Le portail de mon lycée
En arrivant en seconde au lycée, je me retrouve d'abord assez seul. Il faut dire que je ne m'entends pas très bien avec les élèves de ma classe.
Je sympathise avec un élève qui fait de la musique – de l'orgue et du synthé – mais la découverte de la bibliothèque style rustique de ses parents,
ainsi que ses propos hilares sur l'excitation que lui cause telle ou telle fille de la classe, me refroidissent légèrement.
Ma correspondance avec mon amie d'enfance Laurence, en revanche, ne tarit pas.
De Rennes, où elle vit avec ses parents et son frère depuis une dizaine d'années, elle m'envoie des lettres très personnelles et pleines
de sensibilité que j'attends
avec impatience.
Nous nous envoyons aussi de la musique, sous forme de cassettes audio, et Laurence, des dessins.
Mon père et moi (derrière mes hublots), l'été 1990
Au début, nous discutons des gens de notre classe, de nos parents, de notre avenir, de la société, de l'évolution du monde.

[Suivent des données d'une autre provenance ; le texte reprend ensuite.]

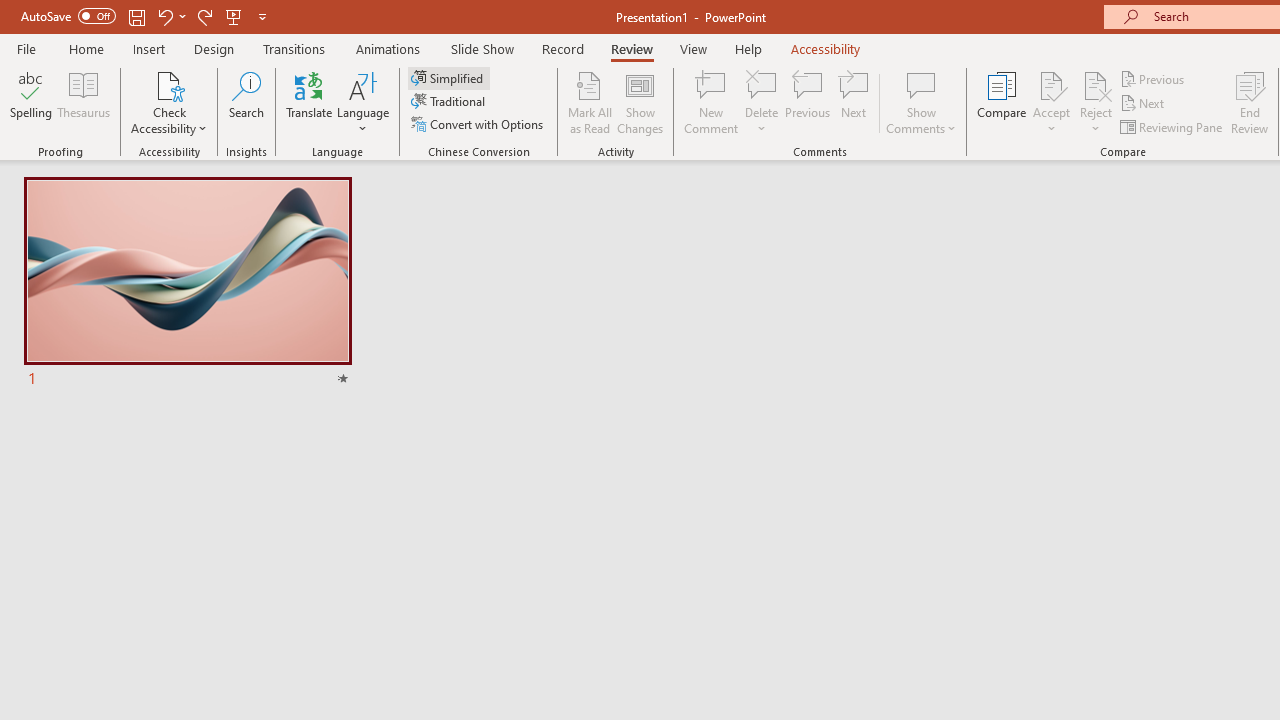
Customize Quick Access Toolbar (262, 15)
Animations (388, 48)
Slide Show (481, 48)
Reject Change (1096, 84)
Undo (164, 15)
New Comment (711, 102)
Design (214, 48)
Simplified (449, 78)
Next (1144, 103)
Show Comments (921, 102)
System (10, 11)
Transitions (294, 48)
Convert with Options... (479, 124)
End Review (1249, 102)
Given the description of an element on the screen output the (x, y) to click on. 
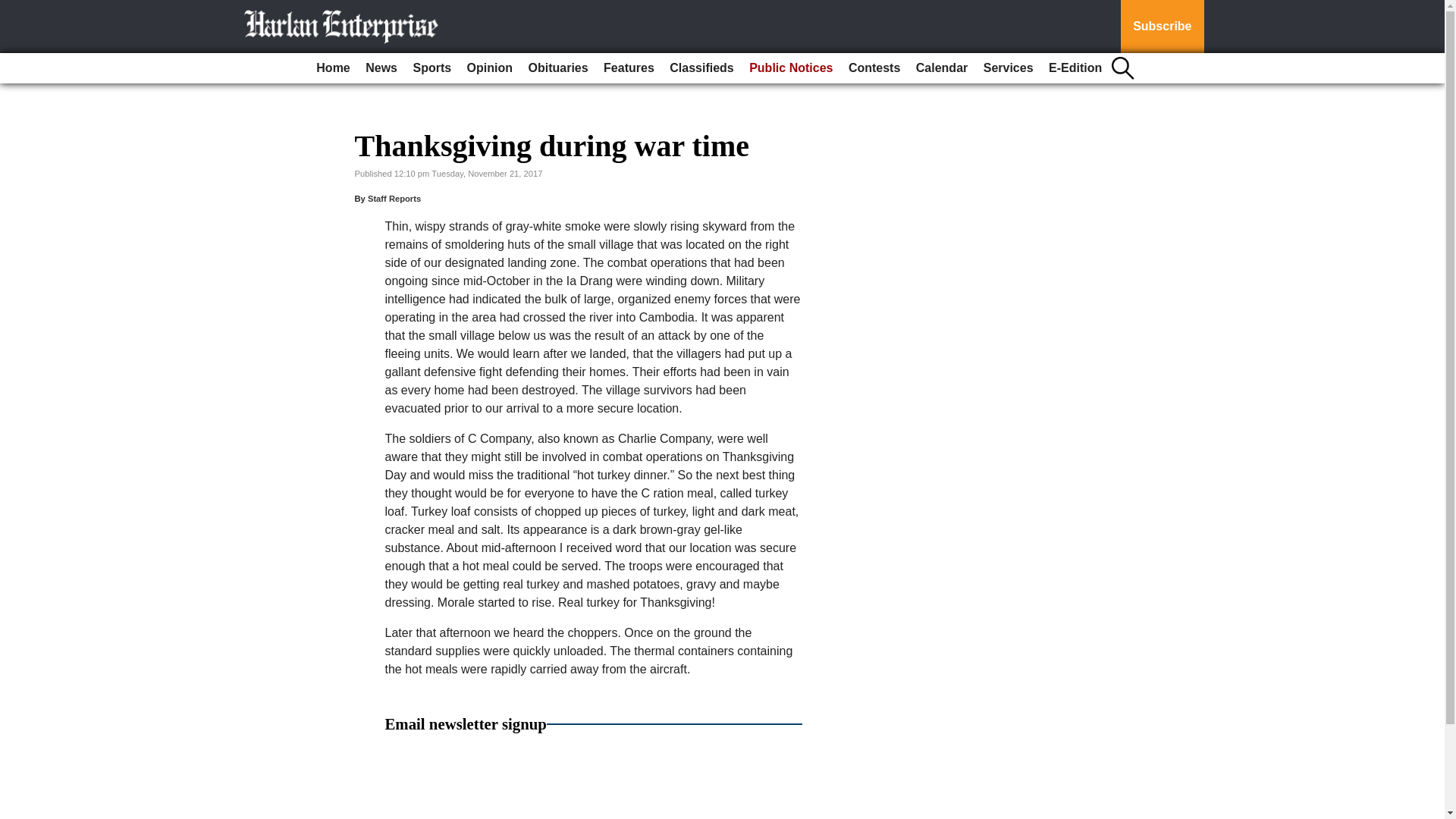
Features (628, 68)
Public Notices (790, 68)
Subscribe (1162, 26)
News (381, 68)
Calendar (942, 68)
Go (13, 9)
Contests (874, 68)
E-Edition (1075, 68)
Classifieds (701, 68)
Services (1007, 68)
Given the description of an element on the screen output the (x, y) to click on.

Je tente de lui faire partager mon enthousiasme pour l'informatique ou l'astronomie,
je fustige sans nuance la bêtise des programmes télé et des hommes politiques,
j'exprime mon agnosticisme, mon anticléricalisme, je théorise maladroitement sur le libre-arbitre et le sens de la vie –
le tout dans un style catégorique, cartésien et raisonneur qui ne vise qu'à dissimuler mes incertitudes et mon ignorance –, avant
de me lancer dans le récit d'une promenade contemplative que j'ai faite au cours de mes dernières vacances.

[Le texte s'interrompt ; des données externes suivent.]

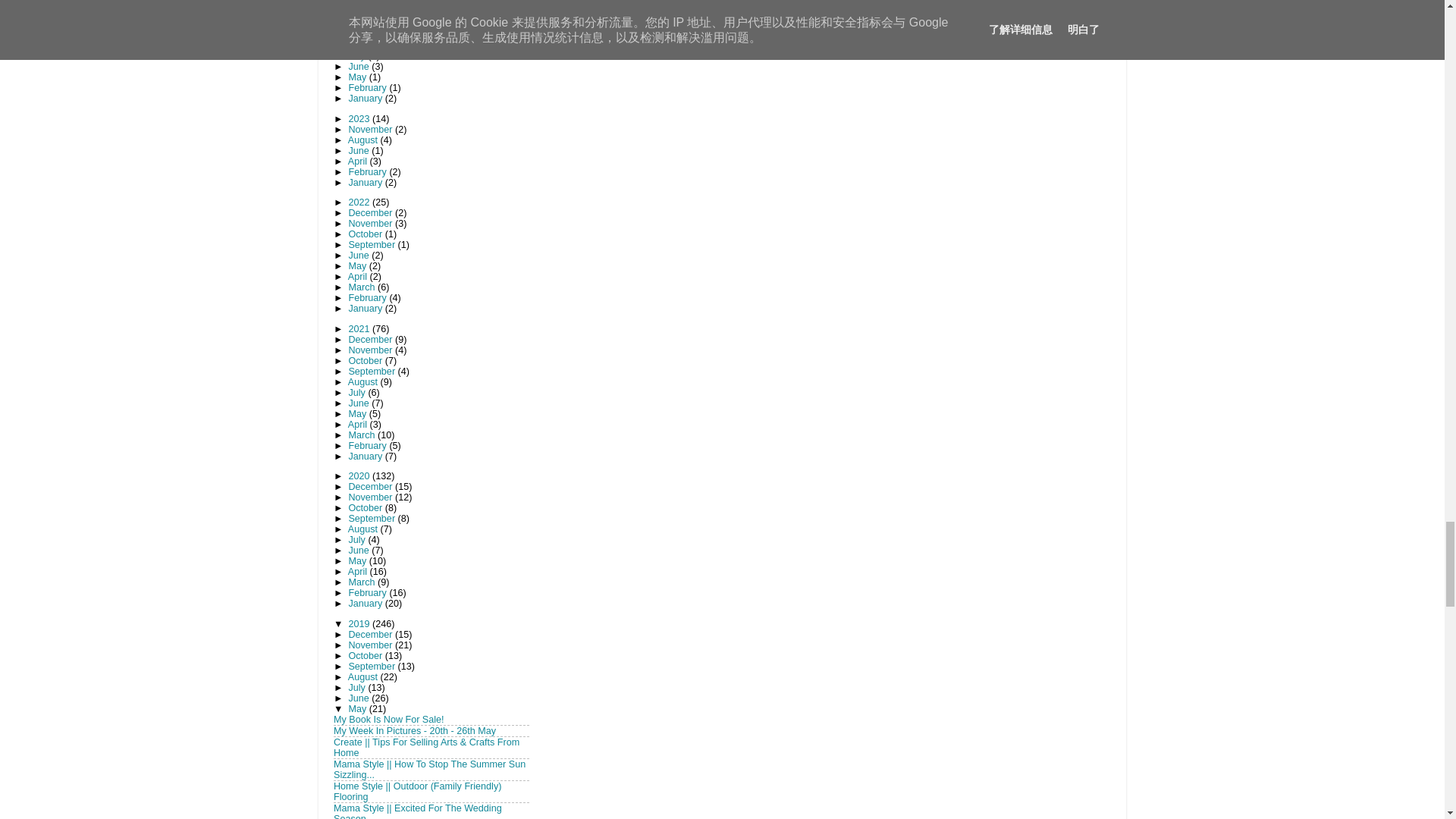
search (370, 7)
search (429, 7)
Search (429, 7)
Search (429, 7)
Search (429, 7)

Laurence, moins péremptoire, plus mesurée, mais non moins prolixe – d'une prolixité de philosophe en herbe –, plus mûre aussi certainement,
exprime davantage de finesse
et de sensibilité littéraire, cite Hardellet, Tardieu, Blake ou Baudelaire, me fait part de son engouement pour le théâtre et la poésie.
Avec le temps, nos discussions se font plus personnelles encore, pour aborder des sujets comme l'amour, la sexualité, ou de douloureux secrets
de famille.
C'est à Laurence à qui, pour la première fois, je confesse mon attirance pour les mecs, à demi-mot d'abord, honteusement, puis d'une façon un peu plus
tonitruante et provocante.
Elle, elle m'écrit depuis un bout de pelouse de son lycée de Rennes,
depuis un cabanon à Dinard, en buvant du café, en écoutant William Sheller, depuis un quai de gare en Allemagne, une brasserie parisienne,
une tente en Ecosse. Toujours entourée, toujours en partance, toujours
prête à foncer – mais avec la tête sur les épaules – elle exprime un état d'esprit très
différent du mien, et j'aimerais bien troquer ma vieille peau d'adolescent psycho-complexé, pour son être vaillant, naturel et optimiste.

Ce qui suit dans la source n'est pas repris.